On Wednesday in San Francisco, O’Reilly closed the first day of the Open Source Business Conference by shaking up some comfortable assumptions of the open-source commercial ecosystem, which has tended to focus on commoditizing established markets with low-cost, high-value distribution, all driven by open-source licensing.
Microsoft IE9 “Platform Preview” is now available for download. It doesn’t have the all the features revealed at the moment, but we hope it will support web standards CSS3 and HTML5. From the looks of it, IE9 will not run on Windows XP. It requires at least a Vista SP2 OS. Microsoft engineers think the browser is going to be “crazy” fast. I don’t know what that means, but we will just have to wait and see.
Google Chrome has overtaken Safari. It’s now the number three popular browser, second only to Internet Explorer and Mozilla Firefox:
Google Chrome hit a milestone over the weekend when it became the third-most popular browser after Microsoft Internet Explorer and Mozilla Firefox, according to metrics firm Net Applications.

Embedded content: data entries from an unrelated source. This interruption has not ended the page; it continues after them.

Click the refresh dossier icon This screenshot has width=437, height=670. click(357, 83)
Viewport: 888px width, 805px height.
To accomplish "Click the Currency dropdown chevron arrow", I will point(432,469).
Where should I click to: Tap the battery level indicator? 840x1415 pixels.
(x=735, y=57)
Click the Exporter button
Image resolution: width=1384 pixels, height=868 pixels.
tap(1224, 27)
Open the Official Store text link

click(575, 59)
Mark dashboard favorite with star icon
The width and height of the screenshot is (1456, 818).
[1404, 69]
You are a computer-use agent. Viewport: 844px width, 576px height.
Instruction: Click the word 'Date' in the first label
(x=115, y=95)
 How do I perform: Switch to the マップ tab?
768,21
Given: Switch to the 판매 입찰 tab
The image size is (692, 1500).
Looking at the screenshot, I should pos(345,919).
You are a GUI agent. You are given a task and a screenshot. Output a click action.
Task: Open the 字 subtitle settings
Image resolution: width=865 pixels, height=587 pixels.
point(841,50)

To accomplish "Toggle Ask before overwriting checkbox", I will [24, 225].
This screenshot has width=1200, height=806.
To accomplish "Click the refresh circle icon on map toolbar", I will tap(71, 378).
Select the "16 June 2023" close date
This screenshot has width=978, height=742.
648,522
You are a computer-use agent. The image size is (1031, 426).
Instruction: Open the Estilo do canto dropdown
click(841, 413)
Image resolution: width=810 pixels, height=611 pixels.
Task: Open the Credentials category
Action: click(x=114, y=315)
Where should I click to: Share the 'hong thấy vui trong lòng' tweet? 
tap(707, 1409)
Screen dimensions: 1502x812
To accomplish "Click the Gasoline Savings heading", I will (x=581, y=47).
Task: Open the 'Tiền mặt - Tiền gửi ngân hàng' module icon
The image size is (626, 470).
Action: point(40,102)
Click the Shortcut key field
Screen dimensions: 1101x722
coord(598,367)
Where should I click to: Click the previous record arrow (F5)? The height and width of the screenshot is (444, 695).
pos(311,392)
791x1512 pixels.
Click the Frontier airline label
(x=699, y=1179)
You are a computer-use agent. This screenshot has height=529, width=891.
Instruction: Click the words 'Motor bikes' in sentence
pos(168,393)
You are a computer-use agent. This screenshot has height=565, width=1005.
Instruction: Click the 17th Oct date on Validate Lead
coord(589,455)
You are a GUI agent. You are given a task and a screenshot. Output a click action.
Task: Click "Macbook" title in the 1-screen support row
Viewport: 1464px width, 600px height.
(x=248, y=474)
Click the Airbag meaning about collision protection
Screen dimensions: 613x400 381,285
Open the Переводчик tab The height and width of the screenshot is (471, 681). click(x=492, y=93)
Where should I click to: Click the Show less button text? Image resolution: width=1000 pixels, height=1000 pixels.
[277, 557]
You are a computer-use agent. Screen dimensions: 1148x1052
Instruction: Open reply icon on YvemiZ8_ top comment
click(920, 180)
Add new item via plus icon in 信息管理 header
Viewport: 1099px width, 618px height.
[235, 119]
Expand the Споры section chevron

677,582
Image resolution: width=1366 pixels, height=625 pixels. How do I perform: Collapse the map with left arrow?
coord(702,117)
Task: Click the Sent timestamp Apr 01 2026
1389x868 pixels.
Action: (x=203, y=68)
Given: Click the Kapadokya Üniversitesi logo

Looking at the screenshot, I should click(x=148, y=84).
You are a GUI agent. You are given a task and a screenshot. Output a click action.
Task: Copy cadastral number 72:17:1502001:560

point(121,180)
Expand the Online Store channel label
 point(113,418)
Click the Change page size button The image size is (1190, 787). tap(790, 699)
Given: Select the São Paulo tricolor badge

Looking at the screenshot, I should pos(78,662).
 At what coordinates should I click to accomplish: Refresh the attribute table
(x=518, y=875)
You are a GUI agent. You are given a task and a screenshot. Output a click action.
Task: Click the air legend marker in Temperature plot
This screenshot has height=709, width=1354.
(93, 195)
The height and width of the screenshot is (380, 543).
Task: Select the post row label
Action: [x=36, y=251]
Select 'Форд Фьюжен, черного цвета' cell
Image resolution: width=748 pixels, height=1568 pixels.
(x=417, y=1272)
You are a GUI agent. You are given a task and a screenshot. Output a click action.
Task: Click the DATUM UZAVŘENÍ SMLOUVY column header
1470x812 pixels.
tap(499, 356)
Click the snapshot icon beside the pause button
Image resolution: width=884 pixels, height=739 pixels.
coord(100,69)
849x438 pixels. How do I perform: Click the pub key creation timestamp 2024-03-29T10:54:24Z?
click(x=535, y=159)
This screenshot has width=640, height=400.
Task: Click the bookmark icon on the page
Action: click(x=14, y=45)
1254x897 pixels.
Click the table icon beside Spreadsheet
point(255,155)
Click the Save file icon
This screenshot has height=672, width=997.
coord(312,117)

It controls just 4.63 percent of the browser market, but Chrome has made significant inroads against competing browsers, such as the former bronze medalist Apple Safari.
It’s not hard to see why Chrome is gaining ground. Consider its recently launched versions for Mac and Linux, and the introduction of Firefox-like add-ons called extensions. There’s also the added hype around Google’s forthcoming Chrome OS.
Well, it’s official. Google Chrome browser is now available for the Mac and Linux. Information Week has the details:
“We’ve been working hard to deliver a first-class browser for the Mac — it took longer than we expected, but we hope the wait was worth it!” declared Google product manager Brian Rakowski in a blog post. “We wanted Google Chrome to feel at home on the Mac, so we’ve focused on uniting our clean, simple design with subtle animations and effects to create a snappy and satisfying browsing experience on OS X.”Google also released a beta version of Chrome for Linux and browser extensions for users of beta and developer builds.
Google’s design goals for Chrome, which represents the foundation of the company’s forthcoming Chrome OS, remain focused on speed, stability, and security. As an example, Chrome isolates each browser tab so that buggy Web page code will only crash the tab and not the entire browser. Chrome’s multiprocess architecture is also a way to protect users from poorly coded or malicious extensions.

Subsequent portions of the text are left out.